L'exploitation industrielle aurifère
pourrait également se
développer. L'or constitue en effet la première ressource
d'exportation guyanaise, après le spatial, avec une production de
2.440 kg en 1998. La production aurifère reste cependant une
activité largement artisanale, voire clandestine. A l'issue d'une
campagne exhaustive d'inventaire du potentiel minier de la Guyane, une
compagnie minière internationale vient de déposer une demande de
concession pour développer une activité industrielle de
production.
Mais, là encore, les perspectives en termes d'emplois restent faibles
d'autant plus que la baisse continue du cours mondial de l'or depuis plusieurs
années fragilise la rentabilité économique du projet.
Le développement de la
pêche crevettière
offre
également des perspectives.

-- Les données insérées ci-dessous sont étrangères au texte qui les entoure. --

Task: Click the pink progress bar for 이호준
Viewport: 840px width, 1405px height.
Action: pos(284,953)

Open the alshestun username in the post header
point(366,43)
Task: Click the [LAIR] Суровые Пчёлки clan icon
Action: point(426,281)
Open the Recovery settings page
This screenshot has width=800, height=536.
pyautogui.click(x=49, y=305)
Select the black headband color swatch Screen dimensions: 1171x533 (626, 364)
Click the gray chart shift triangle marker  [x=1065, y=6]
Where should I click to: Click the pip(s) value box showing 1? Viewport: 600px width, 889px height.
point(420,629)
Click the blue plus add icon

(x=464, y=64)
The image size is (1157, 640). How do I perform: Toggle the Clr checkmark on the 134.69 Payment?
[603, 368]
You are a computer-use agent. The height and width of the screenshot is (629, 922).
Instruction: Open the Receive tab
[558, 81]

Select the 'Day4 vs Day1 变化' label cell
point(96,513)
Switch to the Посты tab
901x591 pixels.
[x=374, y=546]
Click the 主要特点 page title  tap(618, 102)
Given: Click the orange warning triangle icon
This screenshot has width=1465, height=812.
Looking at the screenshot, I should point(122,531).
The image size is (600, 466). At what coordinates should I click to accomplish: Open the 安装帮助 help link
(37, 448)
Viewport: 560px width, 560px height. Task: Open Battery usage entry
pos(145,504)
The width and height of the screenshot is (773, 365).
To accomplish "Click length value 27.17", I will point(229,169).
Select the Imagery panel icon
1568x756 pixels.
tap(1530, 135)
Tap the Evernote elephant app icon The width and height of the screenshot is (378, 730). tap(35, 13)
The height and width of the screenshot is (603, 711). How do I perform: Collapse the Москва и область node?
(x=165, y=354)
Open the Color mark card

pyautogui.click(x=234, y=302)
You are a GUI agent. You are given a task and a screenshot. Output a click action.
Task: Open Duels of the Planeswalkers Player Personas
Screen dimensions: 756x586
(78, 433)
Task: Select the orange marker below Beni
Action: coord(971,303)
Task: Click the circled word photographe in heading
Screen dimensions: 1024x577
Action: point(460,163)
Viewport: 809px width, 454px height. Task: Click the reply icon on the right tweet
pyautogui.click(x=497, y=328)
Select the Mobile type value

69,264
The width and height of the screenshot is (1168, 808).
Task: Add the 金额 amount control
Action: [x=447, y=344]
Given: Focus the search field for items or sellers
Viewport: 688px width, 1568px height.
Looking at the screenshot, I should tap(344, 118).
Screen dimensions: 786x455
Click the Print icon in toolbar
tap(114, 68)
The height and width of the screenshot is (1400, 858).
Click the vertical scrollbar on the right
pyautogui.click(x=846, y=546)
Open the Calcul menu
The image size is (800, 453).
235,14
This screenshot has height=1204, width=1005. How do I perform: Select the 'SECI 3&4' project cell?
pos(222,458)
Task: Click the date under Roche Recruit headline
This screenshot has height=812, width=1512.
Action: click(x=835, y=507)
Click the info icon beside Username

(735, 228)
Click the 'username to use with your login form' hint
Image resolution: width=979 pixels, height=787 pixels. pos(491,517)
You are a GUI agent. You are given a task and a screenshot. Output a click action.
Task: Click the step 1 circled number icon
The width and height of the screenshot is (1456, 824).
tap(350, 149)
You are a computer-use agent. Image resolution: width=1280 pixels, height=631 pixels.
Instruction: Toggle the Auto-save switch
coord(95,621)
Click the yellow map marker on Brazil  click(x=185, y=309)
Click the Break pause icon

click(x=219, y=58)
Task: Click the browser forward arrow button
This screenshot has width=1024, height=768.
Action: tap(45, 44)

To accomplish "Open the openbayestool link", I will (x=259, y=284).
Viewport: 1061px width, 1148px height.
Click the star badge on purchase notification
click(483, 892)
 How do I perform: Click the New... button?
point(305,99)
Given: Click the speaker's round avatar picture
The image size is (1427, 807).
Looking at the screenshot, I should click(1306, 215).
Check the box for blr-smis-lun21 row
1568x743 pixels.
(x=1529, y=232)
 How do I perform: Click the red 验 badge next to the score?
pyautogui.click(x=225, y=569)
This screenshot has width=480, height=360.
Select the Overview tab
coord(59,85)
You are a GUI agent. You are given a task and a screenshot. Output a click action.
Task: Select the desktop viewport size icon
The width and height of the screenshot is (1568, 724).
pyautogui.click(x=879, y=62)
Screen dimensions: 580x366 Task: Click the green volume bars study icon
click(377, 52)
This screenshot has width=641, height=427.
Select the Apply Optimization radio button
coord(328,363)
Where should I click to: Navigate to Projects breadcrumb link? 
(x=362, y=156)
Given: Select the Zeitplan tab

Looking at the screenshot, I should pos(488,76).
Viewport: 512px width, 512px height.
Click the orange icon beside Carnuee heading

Deuxième poste d'exportation, cette
activité pourrait constituer un important gisement d'emploi car un
emploi en mer induit cinq emplois à terre.
Mais la pêche crevettière souligne également les paradoxes
de la situation de l'emploi en Guyane. D'une part, son développement est
encadré par des quotas de pêche de 4.000 tonnes par an qui ne
permettent pas de faire de cette activité ni un pôle de
développement, ni un réel gisement d'emplois. D'autre part, il
s'avère que les emplois créés ne profitent pas aux
Guyanais, 90 % des emplois embarqués étant pourvus par des
étrangers (Surinamiens et Brésiliens essentiellement).